Localization of Nucleus Organizing Regions (NORs) in One-Cell Mouse Embryos and Oocytes by Fluorescence in situ Hybridization

In mouse zygotes, ribosomal genes (rDNA) are transcriptionally silent and so-called “nucleolar precursor bodies” are present instead of typical nucleoli. However, the functional significance of these structures remains obscure. Specifically, it remains unknown whether structural association between the nucleolar precursor bodies and rDNA are maintained when rDNA synthesis is switched off. Here, we described the rDNA topology in one-cell mouse embryos and MII oocytes using fluorescence in situ hybridization and mouse rDNA probes. Our data suggest that in the pronuclei of one-cell embryos, rDNAs form rather compact clusters, whose number does not exceed that of nucleolus organizing chromosomes characteristic for the haploid set of mouse chromosomes. In zygotic pronuclei, not all nucleolar precursor bodies are associated with rDNA and not all rDNA repeats are attached to the nucleolar precursor bodies.
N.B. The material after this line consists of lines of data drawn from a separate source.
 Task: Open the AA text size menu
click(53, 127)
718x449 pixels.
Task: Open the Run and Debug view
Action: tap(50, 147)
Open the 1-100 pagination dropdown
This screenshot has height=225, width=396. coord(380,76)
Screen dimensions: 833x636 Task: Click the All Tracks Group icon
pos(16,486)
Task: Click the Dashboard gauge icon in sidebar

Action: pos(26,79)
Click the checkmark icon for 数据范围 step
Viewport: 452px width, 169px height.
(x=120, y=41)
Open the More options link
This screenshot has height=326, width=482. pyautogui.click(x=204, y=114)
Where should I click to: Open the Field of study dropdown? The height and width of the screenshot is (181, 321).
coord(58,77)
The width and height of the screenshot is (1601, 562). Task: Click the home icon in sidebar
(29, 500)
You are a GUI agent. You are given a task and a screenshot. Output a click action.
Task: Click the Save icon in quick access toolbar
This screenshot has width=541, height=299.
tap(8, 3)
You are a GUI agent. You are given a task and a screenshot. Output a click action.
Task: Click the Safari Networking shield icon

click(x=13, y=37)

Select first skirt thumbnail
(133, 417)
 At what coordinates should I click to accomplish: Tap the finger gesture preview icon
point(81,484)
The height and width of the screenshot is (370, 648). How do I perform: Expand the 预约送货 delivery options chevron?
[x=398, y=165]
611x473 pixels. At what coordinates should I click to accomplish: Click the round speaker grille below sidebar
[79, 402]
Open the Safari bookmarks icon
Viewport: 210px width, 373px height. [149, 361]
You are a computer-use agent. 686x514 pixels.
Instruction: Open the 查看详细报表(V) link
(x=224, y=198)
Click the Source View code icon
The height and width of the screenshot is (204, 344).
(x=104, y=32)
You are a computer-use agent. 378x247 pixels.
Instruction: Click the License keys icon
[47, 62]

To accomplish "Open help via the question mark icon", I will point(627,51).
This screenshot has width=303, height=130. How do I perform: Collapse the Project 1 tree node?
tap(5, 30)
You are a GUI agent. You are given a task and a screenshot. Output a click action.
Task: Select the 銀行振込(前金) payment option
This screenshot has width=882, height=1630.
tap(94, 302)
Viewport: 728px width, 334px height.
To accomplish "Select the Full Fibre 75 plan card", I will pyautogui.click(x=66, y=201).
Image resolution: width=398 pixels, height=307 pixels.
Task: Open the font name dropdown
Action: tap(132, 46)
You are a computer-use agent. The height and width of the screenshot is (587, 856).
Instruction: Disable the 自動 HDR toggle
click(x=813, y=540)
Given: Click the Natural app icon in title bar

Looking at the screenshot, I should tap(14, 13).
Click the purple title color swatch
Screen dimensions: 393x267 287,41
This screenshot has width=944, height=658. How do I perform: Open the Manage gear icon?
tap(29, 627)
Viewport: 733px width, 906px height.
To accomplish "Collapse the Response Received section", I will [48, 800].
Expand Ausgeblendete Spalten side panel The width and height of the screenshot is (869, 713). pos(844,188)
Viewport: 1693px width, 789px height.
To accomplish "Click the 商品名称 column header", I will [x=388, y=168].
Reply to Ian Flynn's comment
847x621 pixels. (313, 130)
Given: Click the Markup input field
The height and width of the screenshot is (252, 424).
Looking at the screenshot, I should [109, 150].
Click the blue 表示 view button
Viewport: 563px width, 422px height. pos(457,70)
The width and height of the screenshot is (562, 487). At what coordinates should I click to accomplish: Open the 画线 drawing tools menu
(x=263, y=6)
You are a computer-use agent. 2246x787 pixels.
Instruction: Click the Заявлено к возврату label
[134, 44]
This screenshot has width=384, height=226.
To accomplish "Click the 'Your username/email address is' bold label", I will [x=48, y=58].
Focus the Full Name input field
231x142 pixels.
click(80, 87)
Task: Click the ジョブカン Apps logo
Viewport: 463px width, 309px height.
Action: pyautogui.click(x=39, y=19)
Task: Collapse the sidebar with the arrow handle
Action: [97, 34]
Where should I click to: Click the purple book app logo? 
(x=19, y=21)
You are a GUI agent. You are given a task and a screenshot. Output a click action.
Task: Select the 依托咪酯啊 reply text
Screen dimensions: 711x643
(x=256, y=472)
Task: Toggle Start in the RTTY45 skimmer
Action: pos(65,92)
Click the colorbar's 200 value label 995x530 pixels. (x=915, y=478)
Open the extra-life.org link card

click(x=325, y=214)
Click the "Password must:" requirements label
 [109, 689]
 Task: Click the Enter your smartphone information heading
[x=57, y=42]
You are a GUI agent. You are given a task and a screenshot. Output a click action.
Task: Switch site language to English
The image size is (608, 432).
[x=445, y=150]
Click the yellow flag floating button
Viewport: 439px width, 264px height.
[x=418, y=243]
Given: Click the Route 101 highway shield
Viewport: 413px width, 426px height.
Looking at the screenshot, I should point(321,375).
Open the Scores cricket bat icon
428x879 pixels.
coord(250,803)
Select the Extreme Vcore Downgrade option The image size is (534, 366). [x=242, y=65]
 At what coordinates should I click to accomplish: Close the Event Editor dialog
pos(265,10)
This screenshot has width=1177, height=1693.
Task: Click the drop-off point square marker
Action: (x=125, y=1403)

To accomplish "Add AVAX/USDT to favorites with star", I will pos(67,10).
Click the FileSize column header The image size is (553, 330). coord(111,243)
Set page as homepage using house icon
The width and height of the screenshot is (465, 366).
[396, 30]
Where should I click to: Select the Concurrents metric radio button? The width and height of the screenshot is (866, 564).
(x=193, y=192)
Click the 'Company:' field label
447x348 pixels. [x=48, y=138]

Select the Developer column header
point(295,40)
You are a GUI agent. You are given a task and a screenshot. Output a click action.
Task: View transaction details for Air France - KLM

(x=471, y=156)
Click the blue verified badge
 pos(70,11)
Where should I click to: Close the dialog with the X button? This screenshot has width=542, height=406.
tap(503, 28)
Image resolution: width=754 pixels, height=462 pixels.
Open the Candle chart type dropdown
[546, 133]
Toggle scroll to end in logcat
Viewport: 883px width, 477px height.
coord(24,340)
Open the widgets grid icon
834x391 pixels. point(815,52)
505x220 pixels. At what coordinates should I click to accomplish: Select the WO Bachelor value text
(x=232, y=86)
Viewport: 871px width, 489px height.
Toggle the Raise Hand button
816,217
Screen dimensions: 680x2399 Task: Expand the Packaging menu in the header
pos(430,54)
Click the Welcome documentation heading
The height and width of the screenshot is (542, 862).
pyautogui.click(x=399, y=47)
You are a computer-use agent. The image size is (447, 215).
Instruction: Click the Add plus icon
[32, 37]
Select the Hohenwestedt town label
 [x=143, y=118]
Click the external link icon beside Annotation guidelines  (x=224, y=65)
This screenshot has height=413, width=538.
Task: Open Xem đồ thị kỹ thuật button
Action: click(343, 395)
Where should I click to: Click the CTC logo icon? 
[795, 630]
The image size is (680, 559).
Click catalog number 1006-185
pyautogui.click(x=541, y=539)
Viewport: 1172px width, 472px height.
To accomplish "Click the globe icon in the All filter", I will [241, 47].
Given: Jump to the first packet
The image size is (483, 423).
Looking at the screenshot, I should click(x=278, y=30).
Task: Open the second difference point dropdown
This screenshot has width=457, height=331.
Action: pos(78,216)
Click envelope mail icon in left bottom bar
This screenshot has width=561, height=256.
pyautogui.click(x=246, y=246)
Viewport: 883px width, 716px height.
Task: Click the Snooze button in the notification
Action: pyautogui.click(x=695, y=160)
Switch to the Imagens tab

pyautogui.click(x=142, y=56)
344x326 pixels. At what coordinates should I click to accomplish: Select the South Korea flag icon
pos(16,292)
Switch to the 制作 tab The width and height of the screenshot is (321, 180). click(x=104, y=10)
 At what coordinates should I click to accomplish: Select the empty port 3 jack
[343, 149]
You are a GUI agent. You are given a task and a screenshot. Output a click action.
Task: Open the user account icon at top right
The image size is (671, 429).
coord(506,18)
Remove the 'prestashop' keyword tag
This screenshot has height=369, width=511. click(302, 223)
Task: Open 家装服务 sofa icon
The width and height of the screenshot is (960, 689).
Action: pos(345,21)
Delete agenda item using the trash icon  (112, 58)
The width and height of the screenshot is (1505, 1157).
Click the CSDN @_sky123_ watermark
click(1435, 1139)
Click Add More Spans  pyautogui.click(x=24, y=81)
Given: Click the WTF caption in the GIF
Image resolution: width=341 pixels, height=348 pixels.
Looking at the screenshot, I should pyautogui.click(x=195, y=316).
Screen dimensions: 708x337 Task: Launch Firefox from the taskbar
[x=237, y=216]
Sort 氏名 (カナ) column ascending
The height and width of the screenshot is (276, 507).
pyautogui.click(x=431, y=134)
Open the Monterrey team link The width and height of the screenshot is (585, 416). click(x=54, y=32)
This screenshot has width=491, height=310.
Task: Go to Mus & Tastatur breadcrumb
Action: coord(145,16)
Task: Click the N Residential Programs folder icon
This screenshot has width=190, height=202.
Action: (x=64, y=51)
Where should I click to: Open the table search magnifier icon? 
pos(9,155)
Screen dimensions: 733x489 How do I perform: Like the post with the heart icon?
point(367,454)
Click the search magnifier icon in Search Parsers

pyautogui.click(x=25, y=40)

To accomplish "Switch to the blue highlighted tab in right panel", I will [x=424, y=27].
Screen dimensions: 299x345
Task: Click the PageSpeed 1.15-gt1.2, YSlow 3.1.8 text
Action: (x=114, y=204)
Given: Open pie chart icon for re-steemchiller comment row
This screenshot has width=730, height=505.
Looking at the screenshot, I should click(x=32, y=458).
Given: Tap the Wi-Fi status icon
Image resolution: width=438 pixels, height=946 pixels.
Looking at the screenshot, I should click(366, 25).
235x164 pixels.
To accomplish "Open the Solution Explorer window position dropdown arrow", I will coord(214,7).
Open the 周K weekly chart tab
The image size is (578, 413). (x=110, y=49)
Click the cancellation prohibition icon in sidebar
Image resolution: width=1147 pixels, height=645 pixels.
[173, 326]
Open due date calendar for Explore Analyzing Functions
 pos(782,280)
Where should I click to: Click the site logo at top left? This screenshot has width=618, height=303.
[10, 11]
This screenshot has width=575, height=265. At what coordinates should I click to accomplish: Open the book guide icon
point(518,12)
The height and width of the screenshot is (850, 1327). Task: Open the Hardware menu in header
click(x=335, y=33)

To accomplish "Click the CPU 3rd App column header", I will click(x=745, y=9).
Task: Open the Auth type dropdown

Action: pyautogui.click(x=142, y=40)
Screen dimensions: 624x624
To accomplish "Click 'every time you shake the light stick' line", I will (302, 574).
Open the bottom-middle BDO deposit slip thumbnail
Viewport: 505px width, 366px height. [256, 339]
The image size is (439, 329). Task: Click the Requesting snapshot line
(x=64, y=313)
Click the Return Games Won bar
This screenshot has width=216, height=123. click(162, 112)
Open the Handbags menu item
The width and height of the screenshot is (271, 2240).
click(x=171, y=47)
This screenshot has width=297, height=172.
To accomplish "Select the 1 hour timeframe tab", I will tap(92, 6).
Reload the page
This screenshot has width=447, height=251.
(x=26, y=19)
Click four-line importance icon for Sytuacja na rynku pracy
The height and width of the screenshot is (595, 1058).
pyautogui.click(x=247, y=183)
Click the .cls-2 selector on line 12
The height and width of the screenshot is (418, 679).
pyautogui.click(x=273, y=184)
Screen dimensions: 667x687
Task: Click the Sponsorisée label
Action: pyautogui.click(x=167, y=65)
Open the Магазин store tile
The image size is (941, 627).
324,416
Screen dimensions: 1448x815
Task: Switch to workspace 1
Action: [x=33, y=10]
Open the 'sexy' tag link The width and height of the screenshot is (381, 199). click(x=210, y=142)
Altogether, these data favor the idea that spatial interactions of nucleolus organizing chromosomes and nucleolar precursor bodies are not obligatory. We assume that associations between nucleolar precursor bodies and nucleolus organizing chromosomal regions are mediated by centromeric heterochromatin. The total numbers of silver stained nucleolus organizing chromosomes in CBA and C57BL mice are different. rDNA genes are unequally distributed among nucleolus organizing chromosomes and nucleolus organizing regions of sister chromatids.